2002年3月21日(木)「しんぶん赤旗」

春闘 賃上げゼロ回答や賃下げ提案をどう見る?


 〈問い〉 春闘で賃上げゼロの回答や賃下げの逆提案などが続出していますがどう考えたらよいのでしょうか。(茨城・一読者)

 〈答え〉 二〇〇二年春闘は、経営側から賃上げゼロ回答や賃下げの逆提案が続出しています。しかしその理由とする「日本経済の高コスト構造」は事実に反し、「大幅赤字」もリストラ費用前倒しなど人為的につくりだされたものです。
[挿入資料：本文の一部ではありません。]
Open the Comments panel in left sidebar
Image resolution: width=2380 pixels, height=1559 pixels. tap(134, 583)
 三月中旬に回答した自動車、鉄鋼、電機など大手は、史上最高の一兆円の経常利益(連結)を見込むトヨタ自動車をはじめ軒なみ賃金ベースアップ(ベア=引き上げ)ゼロ回答です。「賃金体系の維持」などを回答した電機大手は直後に、「業績悪化」などと、春闘回答とは切り離し賃下げや定期昇給の延期・凍結を逆提案してきました。
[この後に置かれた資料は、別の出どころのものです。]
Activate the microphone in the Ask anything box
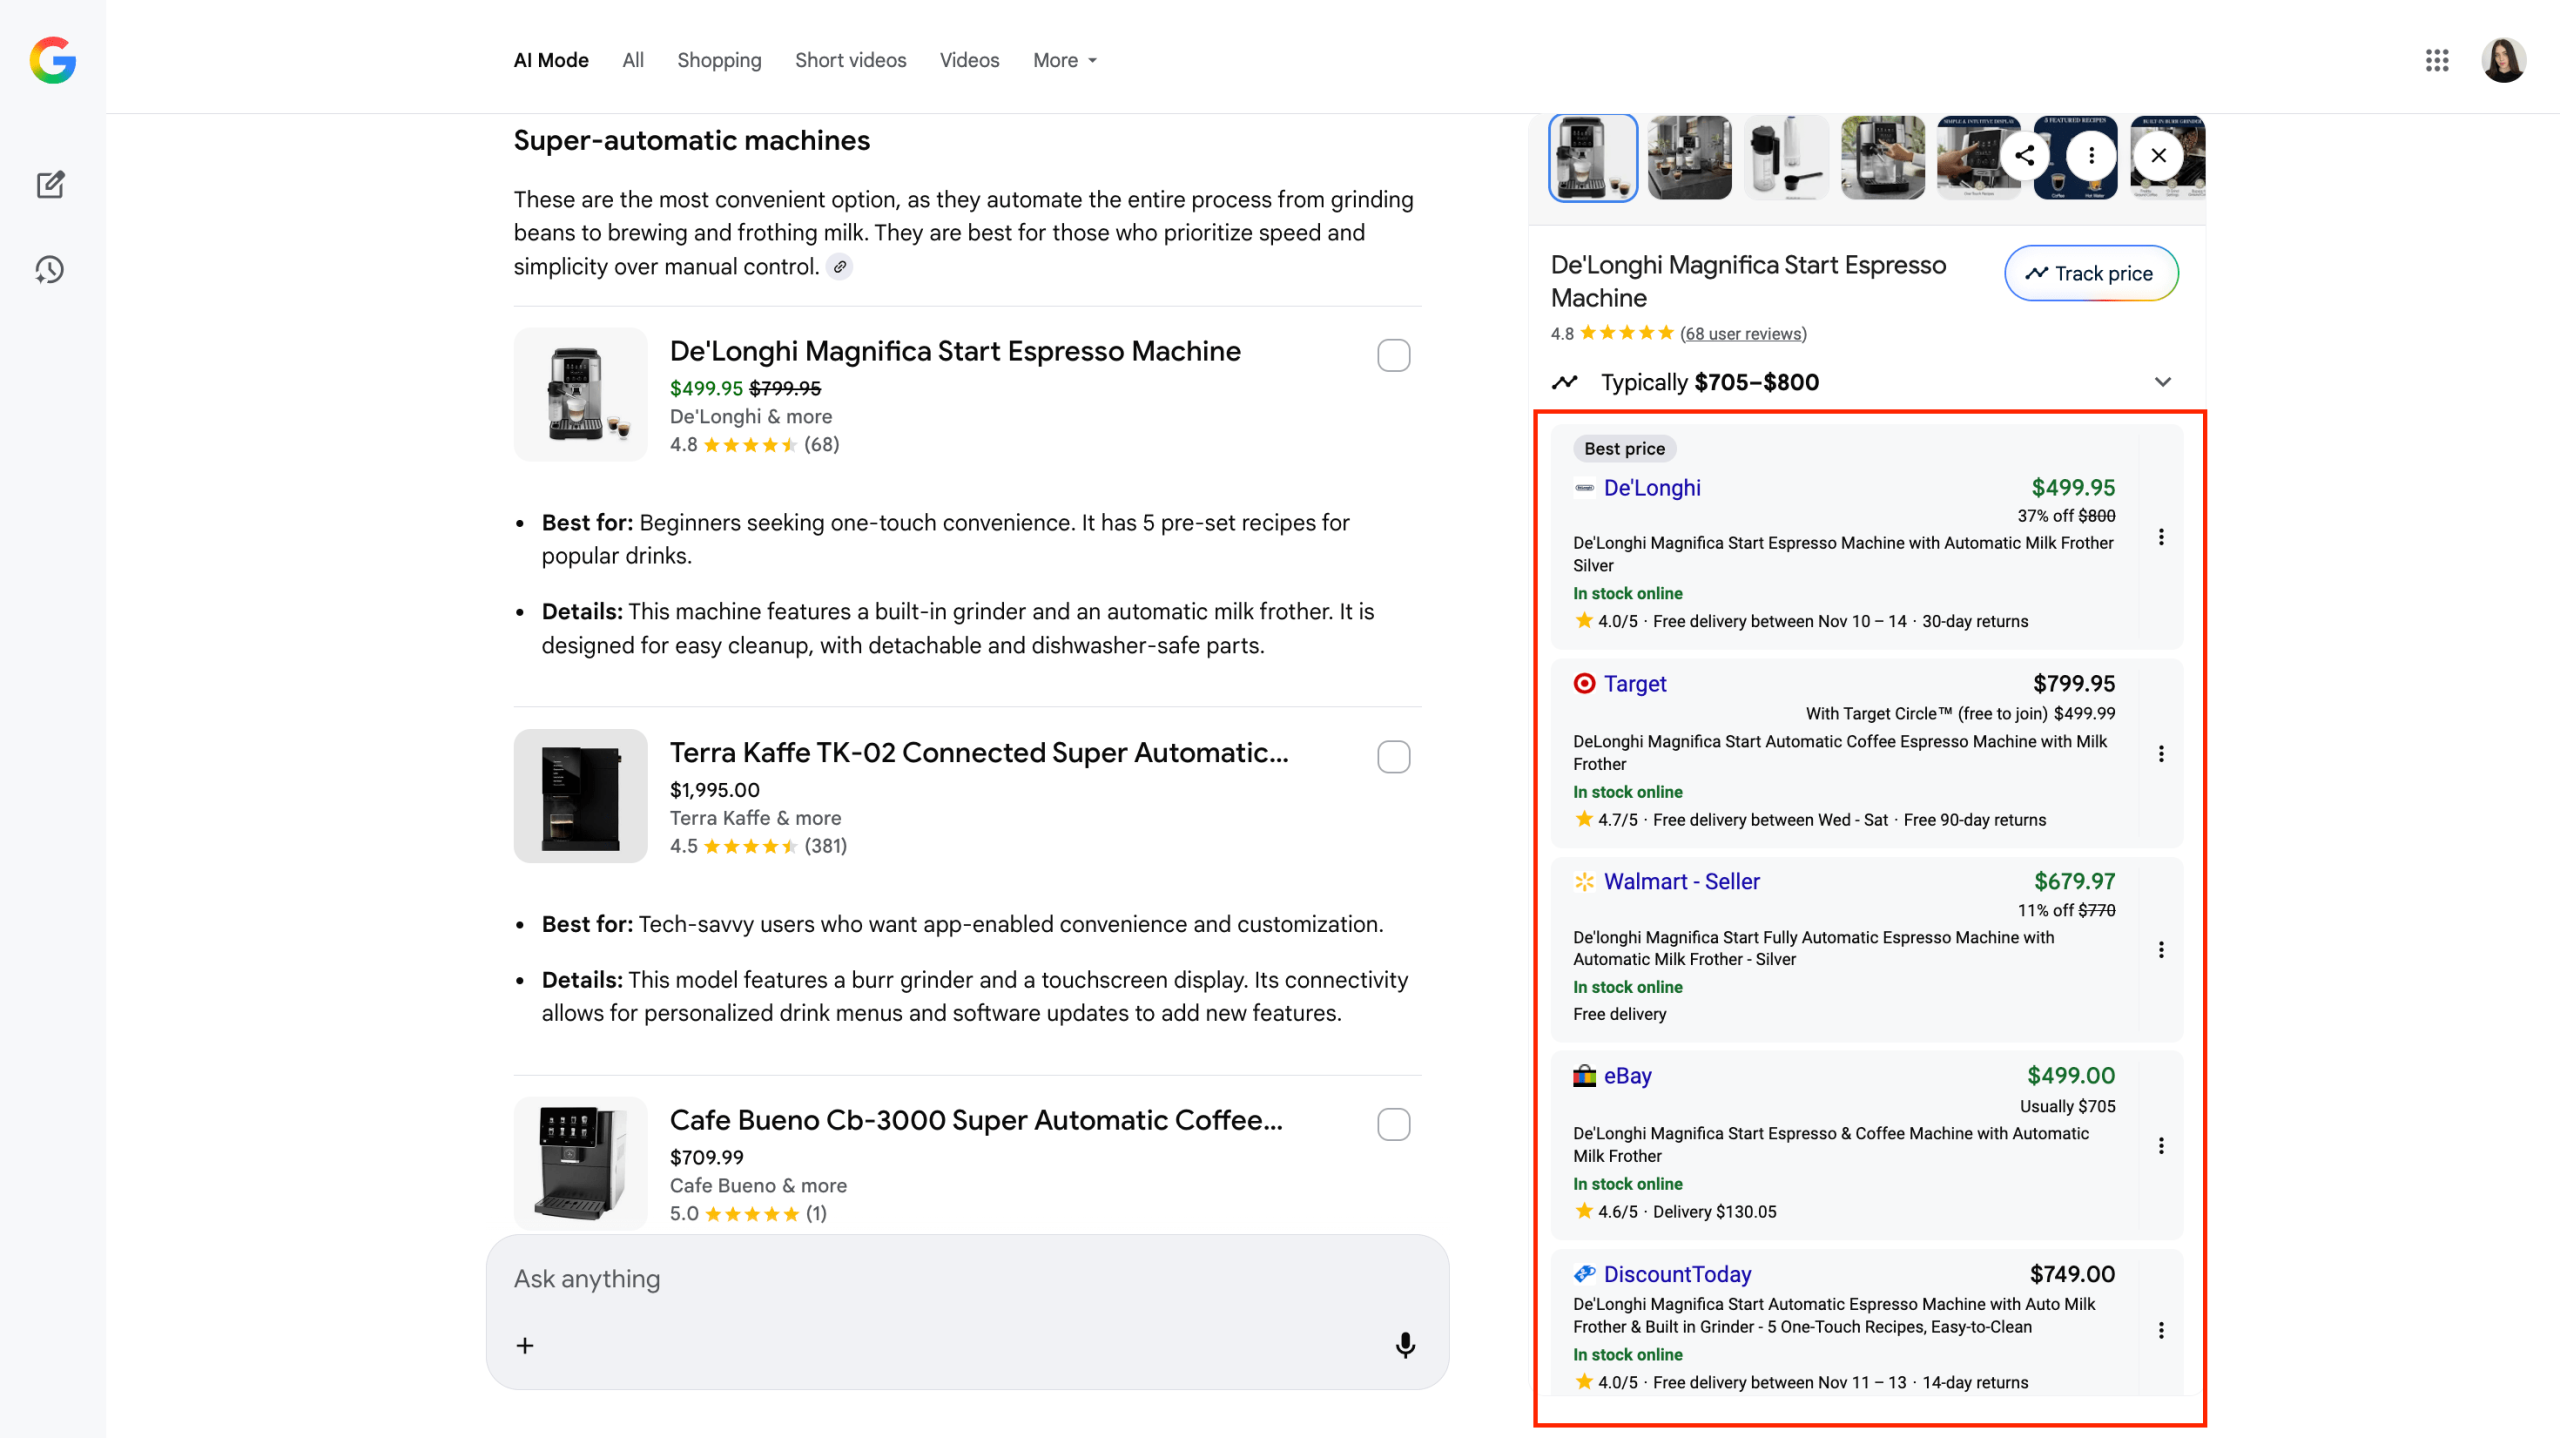Viewport: 2560px width, 1438px height. [x=1405, y=1345]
 財界は日本の賃金を為替相場で比較して「日本の人件費は高すぎる」とし、「日本経済の高コスト構造を是正する観点から考えればベースアップは必要ない」(三月十三日、奥田日経連会長)などと主張しています。

 しかし賃金で維持される生活水準が比較できる購買力平価でみれば、日本の賃金はアメリカの七割、ドイツの六割の低さです。サービス残業などの長時間過密労働もあります。製造業の国際競争力では世界第二位、実質労働生産性では第一位という財界系研究機関の調査もあり、「高賃金」「高コスト」は事実に反します。

 賃下げ提案の電機大手は、六社の三月期決算予測で一兆九千億円の最終損益「赤字」としますが、この「赤字」には早期退職などの特別退職金加算金や工場・営業所統廃合など、リストラ費用一兆七千億円を含み、来期分の前倒しまであります。前もって赤字を計上し、次期に大幅黒字をめざすための「つくられた赤字」といえます。

 労働者にリストラも賃下げも押し付け、高収益体制を作るのがねらいです。大手六社だけでもため込み利益・内部留保は十二兆八千億円に達し、賃下げの必要などありません。